He let me dive into his arms and I began to feel better.  Later, I checked what people say about breaking this stone that represents self esteem and love in relationships, and I liked the interpretation in which they say they breaking of the stone is not bad luck. It reads, on contrary, when stone breaks, it means, there was a challenge and the stone absorbed it on our behalf…. The advice is to wash the ducks with sea salt water and keep it at home.

Later when I spoke to mom and share the event, she said, let go of the ducks, be good to each other.  And I really got it… Perhaps the stones we keep mean something to us.  For sure this little pair of rose quartz ducks meant so much to me, especially when I was alone and wanting so badly to be in juicy partnership, but the human being in front of me means so much more.  And the stone has taught me that yesterday.

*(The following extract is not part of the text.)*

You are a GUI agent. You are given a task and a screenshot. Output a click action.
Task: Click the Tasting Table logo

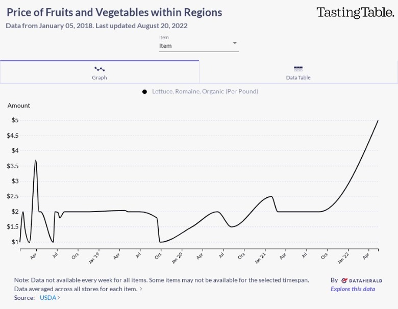[355, 12]
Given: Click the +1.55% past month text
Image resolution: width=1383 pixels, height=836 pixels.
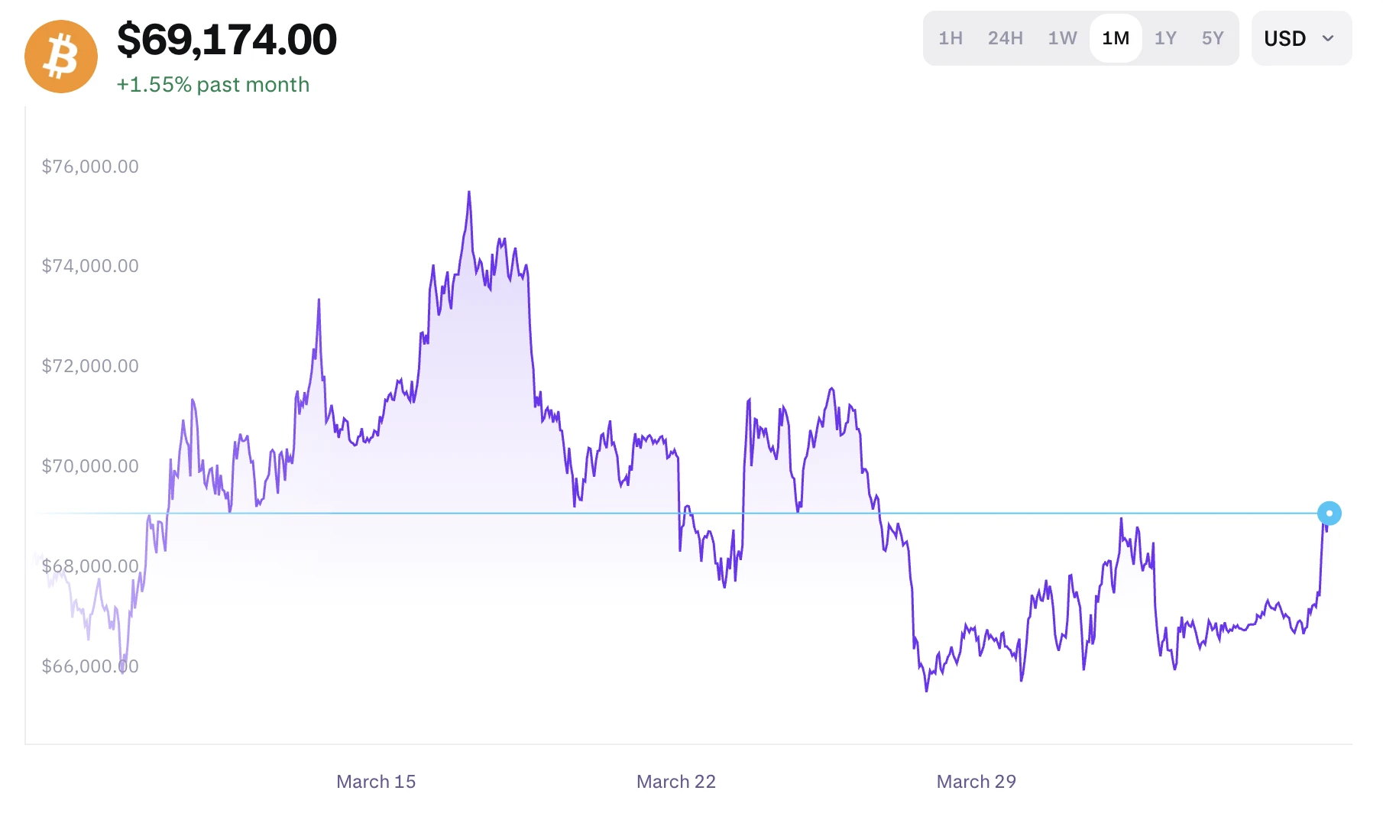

Do you follow any superstitious belief?  Please share…


Dreams…

My husband finds this really weird about me, but dreams do impact me.  And in my case, dreams aren’t just about something happening.  They are a world of something, usually a fear, concern, worry, or even happiness.  They rarely make sense, but they have a vibe.  My last night’s dream, just the same, had a particular vibe and it was: I am inadequate and lazy.

Perhaps because of a struggle of finding work, trying to figure out what I want and what is next for me in life, I am facing my impatience and laziness to do everything that it takes to get where I want to be.  Just as with my dreams, I don’t know where I want to be.  I only know the world of it and what it would feel like.  And I am crystal clear, I want to be fully engaged, proud, fulfilled and happy with what I do.  I want the experience of every barrier crossed, every extra mile taken being well worth it.  I want to have a feeling that I can never expand any more than I already had, and then push against the limits of that and expand even more.

I think that for us, women, it is really important that we have something of our own that fulfills us.  I never knew this when I was dating, but it is clear to me now when I am married, how much my happiness matters to my husband.  It is almost a crime not to do it, given that everything in our world is organized to have us get what we want.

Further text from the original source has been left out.